Package made by V. Levorato.
This package provides:
- specific Operators for Apache Airflow in order to manage Data Science workflows
- propose a bunch of algorithms and routines complementary to Data Science usual packages
DSbox can be installed from PyPI or by cloning this repo, and adding it to your project path.
pip install ds-box
Two specifics Airflow operators are given here: DataOperator and KubeDataOperator
This operator is able to add input and/or output data during the operator execution. As Airflow operator are stateless, passing simple datasets to be read or written through, for instance, a PythonOperator, needs to write all the code inside the operator to achieve that. With a DataOperator, the only contract you have is to manipulate Pandas dataframe(s) inside the function passed to it. Here is the code structure:
from dsbox.operators.data_operator import DataOperator
my_dag_task = DataOperator(operation_function=my_function,
input_unit=reading_some_csv_unit,
output_unit=writing_some_parquet_unit,
dag=dag, task_id='My_process')
With this example, I just need to define my_function
, the input_unit
and the output_unit
.
from dsbox.operators.data_unit import DataInputFileUnit, DataOutputFileUnit
def my_function(dataframe):
# useless function sorting dataframe by index
return dataframe.sort_index()
reading_some_csv_unit = DataInputFileUnit('path/to/dataset.csv',
pandas_read_function_name='read_csv',
sep=';')
writing_some_parquet_unit = DataOutputFileUnit('path/to/index_sorted_dataset.parquet',
pandas_write_function_name='to_parquet')
Several pre-built DataUnit
are avalaible and you can easily build yours. Some examples gives you a preview of complete dags workflow for data science.
DataGlobalInputUnit
and DataGlobalOutputUnit
can now be used with any dataframe backend API (Pandas, Dask, Vaex, ...) as you define explicitly which function you are using.
Using DataOperator
can lead to some architecture issues: tasks must run on a machine or VM having the airflow worker service, and even if it should be moved to specific instance(s), it can be tricky to set auto-scaling mechanism, and to well manage your ressources.
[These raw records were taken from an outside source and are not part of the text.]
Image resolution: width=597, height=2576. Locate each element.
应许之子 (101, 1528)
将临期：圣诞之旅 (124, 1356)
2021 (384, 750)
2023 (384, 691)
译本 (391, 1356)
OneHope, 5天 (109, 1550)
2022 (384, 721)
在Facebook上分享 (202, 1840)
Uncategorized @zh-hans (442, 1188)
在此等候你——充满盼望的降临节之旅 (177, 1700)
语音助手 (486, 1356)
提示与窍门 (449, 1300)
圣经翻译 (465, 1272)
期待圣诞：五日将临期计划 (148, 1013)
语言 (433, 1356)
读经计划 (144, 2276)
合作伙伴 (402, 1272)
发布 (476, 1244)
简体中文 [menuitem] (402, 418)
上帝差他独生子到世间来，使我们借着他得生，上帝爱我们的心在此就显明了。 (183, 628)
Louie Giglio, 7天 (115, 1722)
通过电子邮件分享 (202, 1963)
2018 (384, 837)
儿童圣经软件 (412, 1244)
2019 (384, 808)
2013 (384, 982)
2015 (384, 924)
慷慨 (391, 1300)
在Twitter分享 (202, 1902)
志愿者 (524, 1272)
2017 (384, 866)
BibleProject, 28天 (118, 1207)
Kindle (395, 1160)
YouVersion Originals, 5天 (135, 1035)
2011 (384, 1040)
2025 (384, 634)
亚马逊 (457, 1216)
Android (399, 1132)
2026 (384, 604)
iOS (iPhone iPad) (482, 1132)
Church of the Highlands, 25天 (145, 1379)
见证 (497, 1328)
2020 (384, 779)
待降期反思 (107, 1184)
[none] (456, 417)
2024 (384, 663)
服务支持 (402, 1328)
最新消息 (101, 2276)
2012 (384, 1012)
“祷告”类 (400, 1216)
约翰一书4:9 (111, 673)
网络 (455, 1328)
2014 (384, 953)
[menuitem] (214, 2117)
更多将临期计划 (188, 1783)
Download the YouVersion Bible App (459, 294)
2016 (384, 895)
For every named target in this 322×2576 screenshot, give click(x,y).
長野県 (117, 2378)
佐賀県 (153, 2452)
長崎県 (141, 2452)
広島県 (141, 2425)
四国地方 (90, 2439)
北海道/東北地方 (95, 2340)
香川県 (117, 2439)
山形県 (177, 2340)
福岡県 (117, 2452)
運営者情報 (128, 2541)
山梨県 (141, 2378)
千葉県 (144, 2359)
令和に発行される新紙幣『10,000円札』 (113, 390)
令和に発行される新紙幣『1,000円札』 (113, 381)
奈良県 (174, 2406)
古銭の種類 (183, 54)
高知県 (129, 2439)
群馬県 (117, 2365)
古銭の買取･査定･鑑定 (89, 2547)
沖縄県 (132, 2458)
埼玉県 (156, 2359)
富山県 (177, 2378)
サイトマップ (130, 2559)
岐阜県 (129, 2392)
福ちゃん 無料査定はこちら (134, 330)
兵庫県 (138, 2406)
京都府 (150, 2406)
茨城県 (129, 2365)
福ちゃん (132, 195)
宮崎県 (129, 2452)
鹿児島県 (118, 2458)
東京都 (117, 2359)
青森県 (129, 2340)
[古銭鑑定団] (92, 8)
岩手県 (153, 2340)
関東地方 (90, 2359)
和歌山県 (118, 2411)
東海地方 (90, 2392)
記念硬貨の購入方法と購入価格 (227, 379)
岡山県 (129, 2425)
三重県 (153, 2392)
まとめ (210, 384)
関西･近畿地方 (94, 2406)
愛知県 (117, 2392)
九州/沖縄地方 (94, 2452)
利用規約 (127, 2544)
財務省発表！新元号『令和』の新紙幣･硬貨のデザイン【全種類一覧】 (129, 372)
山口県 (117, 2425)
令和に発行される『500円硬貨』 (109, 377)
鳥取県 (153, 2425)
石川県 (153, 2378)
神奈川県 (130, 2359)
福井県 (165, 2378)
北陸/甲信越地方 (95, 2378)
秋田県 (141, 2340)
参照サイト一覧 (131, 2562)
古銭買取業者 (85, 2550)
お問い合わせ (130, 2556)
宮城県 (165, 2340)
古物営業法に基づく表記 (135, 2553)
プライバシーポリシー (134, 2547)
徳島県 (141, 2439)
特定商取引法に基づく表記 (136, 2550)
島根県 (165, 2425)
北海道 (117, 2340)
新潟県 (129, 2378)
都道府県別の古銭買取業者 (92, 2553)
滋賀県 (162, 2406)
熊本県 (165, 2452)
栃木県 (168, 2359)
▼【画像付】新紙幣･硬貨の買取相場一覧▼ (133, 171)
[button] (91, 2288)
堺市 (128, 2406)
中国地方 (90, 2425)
To avoid that, you can use containers to execute your tasks in a Kubernetes cluster, with the same definition as DataOperator
, using KubeDataOperator
. This operator is based on the KubernetesPodOperator
, and thought for data scientists.
The difference is that the operation definition is made in a YAML description file, and all you have to do is call the definition with this operator. It takes also all the Kubernetes configuration in one parameter (could be done with **kwargs
but explicit is better). Same example as above with KDO:
from dsbox.operators.kube_data_operator import KubeDataOperator
my_dag_task = KubeDataOperator(operation='My_process',
kube_conf=build_kpo_config(),
dag=dag)
The build_kpo_config()
function should be defined based on the project specificity and should explicitly set the cmds
and arguments
parameters needed by the underlying KubernetesPodOperator
, in addition to the cluster configuration parameters. The cmds
should call a function which will execute the task by using a class called Dataoperations
containing all the datasets definitions with data units and operation functions. Example of a function called by cmds
:
from dsbox.kube.data_operations import Dataoperations
def my_run_function(operation_name, data_root_path, data_operations_file_path):
project_data_ops = Dataoperations(path=data_root_path)
project_data_ops.load_datasets(data_operations_file_path)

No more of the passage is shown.